My conditions were nothing compared to yours and to others who truly have painful and unrelenting conditions. But I hear you, and I understand.

If you ever want a good (but wierd)read by someone who had a chronic condition (ms), read Remembering the Bone House by Nancy Mairs. About fatigue,she says: "Fatigue...becomes the constant gray undertone of my days, but I never accept its authenticity. I berate myself for it as my shortcoming, my personal failure, a physical frailty setting me apart from others." I wrote that down, because I, too, at some point, felt that it was my own fault that I was defective!
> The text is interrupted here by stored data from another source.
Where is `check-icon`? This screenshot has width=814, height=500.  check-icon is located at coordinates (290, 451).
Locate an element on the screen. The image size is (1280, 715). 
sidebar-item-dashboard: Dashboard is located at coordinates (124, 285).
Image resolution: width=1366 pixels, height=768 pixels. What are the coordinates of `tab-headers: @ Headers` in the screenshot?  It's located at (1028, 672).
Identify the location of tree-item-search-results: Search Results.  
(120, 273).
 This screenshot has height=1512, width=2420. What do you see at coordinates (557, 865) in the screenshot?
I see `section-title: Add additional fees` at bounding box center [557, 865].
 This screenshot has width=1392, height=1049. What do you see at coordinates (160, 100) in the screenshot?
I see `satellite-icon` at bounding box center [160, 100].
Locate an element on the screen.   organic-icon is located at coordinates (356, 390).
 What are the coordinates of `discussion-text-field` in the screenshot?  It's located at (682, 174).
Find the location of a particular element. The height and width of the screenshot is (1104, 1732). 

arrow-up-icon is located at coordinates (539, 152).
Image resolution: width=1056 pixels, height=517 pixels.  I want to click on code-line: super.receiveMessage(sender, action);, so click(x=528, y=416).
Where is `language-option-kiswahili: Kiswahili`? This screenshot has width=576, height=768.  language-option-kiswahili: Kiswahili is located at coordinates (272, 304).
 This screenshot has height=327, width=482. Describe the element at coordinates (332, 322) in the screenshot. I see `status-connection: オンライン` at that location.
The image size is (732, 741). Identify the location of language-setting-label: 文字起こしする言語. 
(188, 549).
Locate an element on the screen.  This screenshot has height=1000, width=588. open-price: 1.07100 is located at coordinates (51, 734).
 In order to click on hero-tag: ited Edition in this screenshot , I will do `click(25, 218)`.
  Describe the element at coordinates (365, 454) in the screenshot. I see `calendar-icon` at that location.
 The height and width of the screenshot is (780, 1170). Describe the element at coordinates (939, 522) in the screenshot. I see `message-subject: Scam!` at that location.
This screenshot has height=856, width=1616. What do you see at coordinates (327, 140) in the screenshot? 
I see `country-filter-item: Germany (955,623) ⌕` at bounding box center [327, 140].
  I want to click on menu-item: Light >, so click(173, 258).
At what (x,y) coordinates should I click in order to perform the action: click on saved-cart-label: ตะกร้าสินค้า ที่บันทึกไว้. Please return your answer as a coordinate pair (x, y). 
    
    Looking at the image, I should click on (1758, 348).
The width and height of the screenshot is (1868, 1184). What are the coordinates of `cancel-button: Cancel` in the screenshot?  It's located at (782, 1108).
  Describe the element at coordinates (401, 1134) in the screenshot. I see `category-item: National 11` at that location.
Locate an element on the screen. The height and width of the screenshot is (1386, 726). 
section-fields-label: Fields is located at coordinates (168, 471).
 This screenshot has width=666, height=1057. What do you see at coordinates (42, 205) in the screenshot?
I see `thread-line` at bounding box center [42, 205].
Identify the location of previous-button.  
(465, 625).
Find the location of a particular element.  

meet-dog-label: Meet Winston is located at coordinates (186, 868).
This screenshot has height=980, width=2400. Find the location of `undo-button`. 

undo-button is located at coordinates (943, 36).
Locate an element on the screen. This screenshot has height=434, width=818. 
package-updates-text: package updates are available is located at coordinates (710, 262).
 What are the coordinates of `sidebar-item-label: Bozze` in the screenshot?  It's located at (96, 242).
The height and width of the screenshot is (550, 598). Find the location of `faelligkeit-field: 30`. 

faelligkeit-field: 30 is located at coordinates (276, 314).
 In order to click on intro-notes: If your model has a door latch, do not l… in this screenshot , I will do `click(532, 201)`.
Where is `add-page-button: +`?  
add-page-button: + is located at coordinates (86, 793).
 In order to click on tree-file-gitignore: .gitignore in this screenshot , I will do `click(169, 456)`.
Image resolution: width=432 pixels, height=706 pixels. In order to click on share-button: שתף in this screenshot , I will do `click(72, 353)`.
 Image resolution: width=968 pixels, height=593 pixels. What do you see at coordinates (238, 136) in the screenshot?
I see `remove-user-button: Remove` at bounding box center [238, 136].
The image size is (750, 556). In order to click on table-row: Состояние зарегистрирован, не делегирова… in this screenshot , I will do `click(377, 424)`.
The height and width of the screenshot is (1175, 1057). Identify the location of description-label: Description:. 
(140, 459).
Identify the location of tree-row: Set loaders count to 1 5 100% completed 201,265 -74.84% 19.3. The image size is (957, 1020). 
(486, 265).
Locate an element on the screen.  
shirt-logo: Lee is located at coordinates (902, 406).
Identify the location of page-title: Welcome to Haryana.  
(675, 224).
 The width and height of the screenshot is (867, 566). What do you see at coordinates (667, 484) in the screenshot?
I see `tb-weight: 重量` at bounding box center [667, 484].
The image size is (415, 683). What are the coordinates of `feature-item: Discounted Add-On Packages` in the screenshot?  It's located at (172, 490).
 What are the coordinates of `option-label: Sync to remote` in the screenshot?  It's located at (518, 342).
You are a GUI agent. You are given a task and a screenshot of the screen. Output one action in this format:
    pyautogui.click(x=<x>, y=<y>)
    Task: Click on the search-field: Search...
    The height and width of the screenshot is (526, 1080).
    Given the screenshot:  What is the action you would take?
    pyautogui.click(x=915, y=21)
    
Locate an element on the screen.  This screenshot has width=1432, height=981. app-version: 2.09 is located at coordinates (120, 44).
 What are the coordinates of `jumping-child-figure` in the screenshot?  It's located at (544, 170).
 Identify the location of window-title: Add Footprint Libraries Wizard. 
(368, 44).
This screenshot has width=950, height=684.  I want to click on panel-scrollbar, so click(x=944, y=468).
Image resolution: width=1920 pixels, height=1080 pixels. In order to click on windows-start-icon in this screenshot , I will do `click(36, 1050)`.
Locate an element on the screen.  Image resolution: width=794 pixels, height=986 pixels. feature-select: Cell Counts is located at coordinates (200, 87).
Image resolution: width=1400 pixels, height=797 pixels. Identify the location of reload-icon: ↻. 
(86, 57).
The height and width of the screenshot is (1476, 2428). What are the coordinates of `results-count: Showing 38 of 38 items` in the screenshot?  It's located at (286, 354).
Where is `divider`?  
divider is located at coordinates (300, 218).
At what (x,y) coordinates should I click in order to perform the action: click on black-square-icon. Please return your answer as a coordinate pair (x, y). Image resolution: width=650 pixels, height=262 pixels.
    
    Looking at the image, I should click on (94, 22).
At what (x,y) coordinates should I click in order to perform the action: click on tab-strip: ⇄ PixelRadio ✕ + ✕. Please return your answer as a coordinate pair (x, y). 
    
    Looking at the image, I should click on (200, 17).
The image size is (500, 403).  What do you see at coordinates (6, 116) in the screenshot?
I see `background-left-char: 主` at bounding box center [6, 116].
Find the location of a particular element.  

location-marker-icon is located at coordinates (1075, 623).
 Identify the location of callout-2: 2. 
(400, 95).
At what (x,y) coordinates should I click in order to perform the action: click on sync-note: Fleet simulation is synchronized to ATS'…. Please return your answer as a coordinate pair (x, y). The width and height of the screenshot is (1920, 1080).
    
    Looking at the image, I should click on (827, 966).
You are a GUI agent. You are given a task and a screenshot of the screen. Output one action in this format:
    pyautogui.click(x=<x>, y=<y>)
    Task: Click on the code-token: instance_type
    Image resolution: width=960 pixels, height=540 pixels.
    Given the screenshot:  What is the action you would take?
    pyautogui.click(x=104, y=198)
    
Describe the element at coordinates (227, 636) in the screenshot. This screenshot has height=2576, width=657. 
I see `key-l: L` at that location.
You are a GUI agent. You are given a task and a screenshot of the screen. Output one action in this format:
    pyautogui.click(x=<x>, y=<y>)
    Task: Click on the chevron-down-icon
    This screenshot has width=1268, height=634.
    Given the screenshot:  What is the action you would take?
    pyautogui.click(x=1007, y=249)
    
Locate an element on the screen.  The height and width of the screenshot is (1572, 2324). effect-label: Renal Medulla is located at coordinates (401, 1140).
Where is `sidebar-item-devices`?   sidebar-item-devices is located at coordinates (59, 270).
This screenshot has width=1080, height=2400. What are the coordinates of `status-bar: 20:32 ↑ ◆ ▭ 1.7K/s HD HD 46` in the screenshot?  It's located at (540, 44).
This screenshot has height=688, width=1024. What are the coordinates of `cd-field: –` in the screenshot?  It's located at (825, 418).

Hang in there, Mary. Do what you feel you can, and don't apologize for what you can't. There's no shame in asking for help from family or friends, and, BECAUSE THEY LOVE YOU, they will help you. Sure, they may get tired of it sometimes, or helping may even be inconvenient, but that, too, is normal. They will.not.leave.you. Really. Put that fear to rest.
ShanaM said…
The other commenters said it great.

I would do a couple loads of laundry for you if I lived closer.
michele said…
and you already know what I think, my dear friend. Michele
michele said…
and you already know how I feel my dear friend
Trina said…
Mary, your post makes me so sad, and I so wish I could be there to sit with you and have a cup of tea and a chat. You are in my thoughts. {{HUGS}}
One thing I've found in my own experience. I can sometimes mask the fear, worry, anxiety I'm feeling so well that no one actually CAN see what's going on. It took a good friend looking me square in the face and saying, "It's not fair to expect anyone to know what you'r going through if you don't tell them." She was right. I grew up believing I had to pretend everything was fine no matter what. Somewhere I developed a keen sense of seeing under other people's masks. Not everybody else does that. Expecting them to just KNOW wasn't fair of me. Let the people in your life in on what's going on before it gets REALLY bad so they can help. When people love you, they truly want to be a part of all that you're going through. Helping out in the hard times makes sharing in the great times that much better! Prayers are with you.